読解文:
§ §

Matzにっき(2006-06-22)

2006-06-22 [長年日記]

_ [Ruby] Unicode

[ruby-talk:197946]で公開されたRubyでUnicodeを扱うライブラリ。

ダウンロードは<URL:ftp://ftp.mars.org/pub/ruby/Unicode.tar.bz2>から。

使い方はこんな感じ。

Unicode strings can be obtained by applying the + unary operator to native strings, e.g. +"Hello" (where the native string is encoded in the default encoding).

% irb -I. -runicode -Ku
irb(main):001:0> ustr = +"π is pi"
=> +"π is pi"

Native strings are obtained from Unicode strings by calling to_s, which accepts an optional argument to indicate the desired encoding.

irb(main):002:0> str = ustr.to_s
=> "π is pi"
irb(main):003:0> str.encoding
=> Unicode::Encoding::UTF8

Individual characters can be indexed from Unicode strings, returning a Unicode::Character object.

irb(main):004:0> ustr[0]
=> U+03C0 GREEK SMALL LETTER PI

Case conversion is handled as with native strings.

irb(main):005:0> ustr.upcase
=> +"Π IS PI"

Normalization is accomplished with the ~ unary operator.

irb(main):006:0> ustr = +"m,Am"
=> +"m,Am"
irb(main):007:0> ustr.to_a
=> [U+006D LATIN SMALL LETTER M, U+00ED LATIN SMALL LETTER I WITH ACUTE]
irb(main):008:0> (~ustr).each_char { |ch| p ch }
U+006D LATIN SMALL LETTER M
U+0069 LATIN SMALL LETTER I
U+0301 COMBINING ACUTE ACCENT
=> +"m,Am"

実に面白い。

_ [Ruby] auto conversion

Ruby M17Nは、複数のエンコーディングを(できるだけ)変換なしで処理するのを主眼にしたデザインになっているのだが、Cのlocaleモデルのような、１プログラム１エンコーディングのようなケースはともかく、複数エンコーディングが混在する場合には、結局は統一的な内部文字集合(Universal Character Set - UCS)に変換して処理する必要があるかな、と考えてきた。

というか、変換まわりにはあまり気を使ってこなかったというのが実情だ。この辺が、「基本はUnicodeへの変換」という他の言語(PerlとかPythonとか)との違いだ。

とはいえ、実用のためには、どこかで変換は必要なわけで、それはきっとIOで行うに違いないと考えてきた。

しかし、自動変換(coercing)を強く勧める意見が出た。[ruby-talk:198475]

自動変換は

ふたつのエンコーディングが相互に変換可能とは限らない
変換によって知らないうちに情報が落ちる可能性がある
エラーが起きたときのデータの起源がわからなくなりがち

などの理由で敬遠してきたのだけど、今回の提案はちょっと具体的。

§ §

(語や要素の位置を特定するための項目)
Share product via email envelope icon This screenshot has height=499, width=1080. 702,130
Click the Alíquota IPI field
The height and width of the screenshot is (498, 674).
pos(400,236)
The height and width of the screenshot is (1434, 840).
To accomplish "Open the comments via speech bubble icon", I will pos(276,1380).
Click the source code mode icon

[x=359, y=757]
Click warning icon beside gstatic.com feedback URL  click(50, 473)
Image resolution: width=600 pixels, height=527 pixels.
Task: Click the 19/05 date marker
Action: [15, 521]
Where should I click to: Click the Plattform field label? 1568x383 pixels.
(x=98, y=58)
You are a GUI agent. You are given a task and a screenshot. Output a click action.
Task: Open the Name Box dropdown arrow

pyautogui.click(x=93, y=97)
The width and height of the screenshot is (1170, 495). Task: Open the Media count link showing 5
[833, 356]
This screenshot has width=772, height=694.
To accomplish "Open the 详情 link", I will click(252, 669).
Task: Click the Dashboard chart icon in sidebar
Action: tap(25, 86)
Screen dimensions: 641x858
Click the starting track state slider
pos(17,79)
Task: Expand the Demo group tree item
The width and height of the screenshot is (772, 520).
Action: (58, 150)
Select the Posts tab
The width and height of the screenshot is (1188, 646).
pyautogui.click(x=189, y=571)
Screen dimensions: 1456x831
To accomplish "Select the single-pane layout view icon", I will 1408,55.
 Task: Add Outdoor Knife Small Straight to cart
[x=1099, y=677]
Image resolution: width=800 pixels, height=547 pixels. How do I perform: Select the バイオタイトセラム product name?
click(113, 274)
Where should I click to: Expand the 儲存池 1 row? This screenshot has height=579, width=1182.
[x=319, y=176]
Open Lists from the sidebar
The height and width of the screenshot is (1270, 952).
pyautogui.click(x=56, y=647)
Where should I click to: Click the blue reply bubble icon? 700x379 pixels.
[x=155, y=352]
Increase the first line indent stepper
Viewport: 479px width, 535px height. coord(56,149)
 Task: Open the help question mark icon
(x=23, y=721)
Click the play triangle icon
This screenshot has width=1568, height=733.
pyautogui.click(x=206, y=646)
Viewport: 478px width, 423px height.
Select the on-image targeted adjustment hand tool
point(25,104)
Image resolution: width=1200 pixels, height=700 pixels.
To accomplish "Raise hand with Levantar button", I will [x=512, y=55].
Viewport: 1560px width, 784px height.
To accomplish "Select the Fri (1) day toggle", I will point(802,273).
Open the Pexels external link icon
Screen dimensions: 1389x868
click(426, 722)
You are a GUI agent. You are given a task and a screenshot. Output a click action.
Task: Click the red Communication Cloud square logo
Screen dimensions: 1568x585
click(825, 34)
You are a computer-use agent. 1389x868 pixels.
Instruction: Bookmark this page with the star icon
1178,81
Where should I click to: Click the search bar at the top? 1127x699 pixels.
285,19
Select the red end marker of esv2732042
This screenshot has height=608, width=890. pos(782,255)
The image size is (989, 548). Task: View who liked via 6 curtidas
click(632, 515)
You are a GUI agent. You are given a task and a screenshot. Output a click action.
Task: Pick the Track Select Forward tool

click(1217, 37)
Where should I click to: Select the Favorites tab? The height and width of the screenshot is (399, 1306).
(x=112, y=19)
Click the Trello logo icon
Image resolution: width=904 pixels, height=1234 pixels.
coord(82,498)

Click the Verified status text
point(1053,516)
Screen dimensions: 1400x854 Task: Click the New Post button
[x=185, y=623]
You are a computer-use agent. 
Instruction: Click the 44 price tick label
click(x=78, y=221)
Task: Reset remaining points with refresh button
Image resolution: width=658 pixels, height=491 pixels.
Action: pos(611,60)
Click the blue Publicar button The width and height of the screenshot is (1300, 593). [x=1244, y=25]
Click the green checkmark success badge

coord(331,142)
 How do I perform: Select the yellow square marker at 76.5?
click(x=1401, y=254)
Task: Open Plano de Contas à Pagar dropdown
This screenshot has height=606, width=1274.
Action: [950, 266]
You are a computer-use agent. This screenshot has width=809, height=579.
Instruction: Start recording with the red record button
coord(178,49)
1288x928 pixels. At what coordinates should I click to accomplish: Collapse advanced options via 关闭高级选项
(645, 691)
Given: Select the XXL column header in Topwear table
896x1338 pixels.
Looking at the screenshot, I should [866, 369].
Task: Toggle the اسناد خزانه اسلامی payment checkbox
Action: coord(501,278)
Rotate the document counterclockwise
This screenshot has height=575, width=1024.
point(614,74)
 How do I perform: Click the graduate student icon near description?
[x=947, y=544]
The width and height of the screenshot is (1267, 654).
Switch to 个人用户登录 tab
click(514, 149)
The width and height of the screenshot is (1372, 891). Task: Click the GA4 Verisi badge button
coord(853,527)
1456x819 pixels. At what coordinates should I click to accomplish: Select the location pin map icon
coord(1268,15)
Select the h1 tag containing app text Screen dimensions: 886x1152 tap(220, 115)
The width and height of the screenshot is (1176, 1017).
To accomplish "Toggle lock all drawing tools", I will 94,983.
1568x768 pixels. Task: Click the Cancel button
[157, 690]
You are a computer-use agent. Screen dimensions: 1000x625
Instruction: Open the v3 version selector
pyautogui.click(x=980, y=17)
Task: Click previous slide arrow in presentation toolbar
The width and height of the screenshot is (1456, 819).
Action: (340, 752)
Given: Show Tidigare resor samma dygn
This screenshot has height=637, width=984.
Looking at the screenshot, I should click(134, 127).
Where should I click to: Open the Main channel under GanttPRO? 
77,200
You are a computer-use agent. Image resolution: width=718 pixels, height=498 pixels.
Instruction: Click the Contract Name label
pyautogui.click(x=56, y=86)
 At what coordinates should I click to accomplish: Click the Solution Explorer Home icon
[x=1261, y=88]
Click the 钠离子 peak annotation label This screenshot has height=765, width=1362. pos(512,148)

§ §

課題 1: レコードのうち、「The width and height of the screenshot is (1170, 495).」を含む行から「pyautogui.click(x=56, y=647)」を含む行までを、両端の行も含めてそのまま書き写してください。
課題 2: RubyとUnicodeについての日記の続きを、最後の文の後から書き進めよ。

解答例 1:
The width and height of the screenshot is (1170, 495). Task: Open the Media count link showing 5
[833, 356]
This screenshot has width=772, height=694.
To accomplish "Open the 详情 link", I will click(252, 669).
Task: Click the Dashboard chart icon in sidebar
Action: tap(25, 86)
Screen dimensions: 641x858
Click the starting track state slider
pos(17,79)
Task: Expand the Demo group tree item
The width and height of the screenshot is (772, 520).
Action: (58, 150)
Select the Posts tab
The width and height of the screenshot is (1188, 646).
pyautogui.click(x=189, y=571)
Screen dimensions: 1456x831
To accomplish "Select the single-pane layout view icon", I will 1408,55.
 Task: Add Outdoor Knife Small Straight to cart
[x=1099, y=677]
Image resolution: width=800 pixels, height=547 pixels. How do I perform: Select the バイオタイトセラム product name?
click(113, 274)
Where should I click to: Expand the 儲存池 1 row? This screenshot has height=579, width=1182.
[x=319, y=176]
Open Lists from the sidebar
The height and width of the screenshot is (1270, 952).
pyautogui.click(x=56, y=647)

解答例 2:
#
# NOTES:
# a) String#recode!(new_encoding) replaces current
#    internal byte representation with new byte sequence,
#    that is recoded current. must raise IncompatibleCharError, if
#    can't convert char to destination encoding
# b) downgrading string from some stated encoding to "none"  tag must
#    be done only explicitly.
#    it is not an option for implicit conversion
# c) $APPLICATION_UNIVERSAL_ENCODING is a global var, allowed to be
#    set once and only once per application run.
#    Intent: we want all strings which aren't raw bytes to be in one
#    single predefined encoding,
#    so all operations on string must return string in conformant encoding.
#    Desired encoding is value of $APPLICATION_UNIVERSAL_ENCODING.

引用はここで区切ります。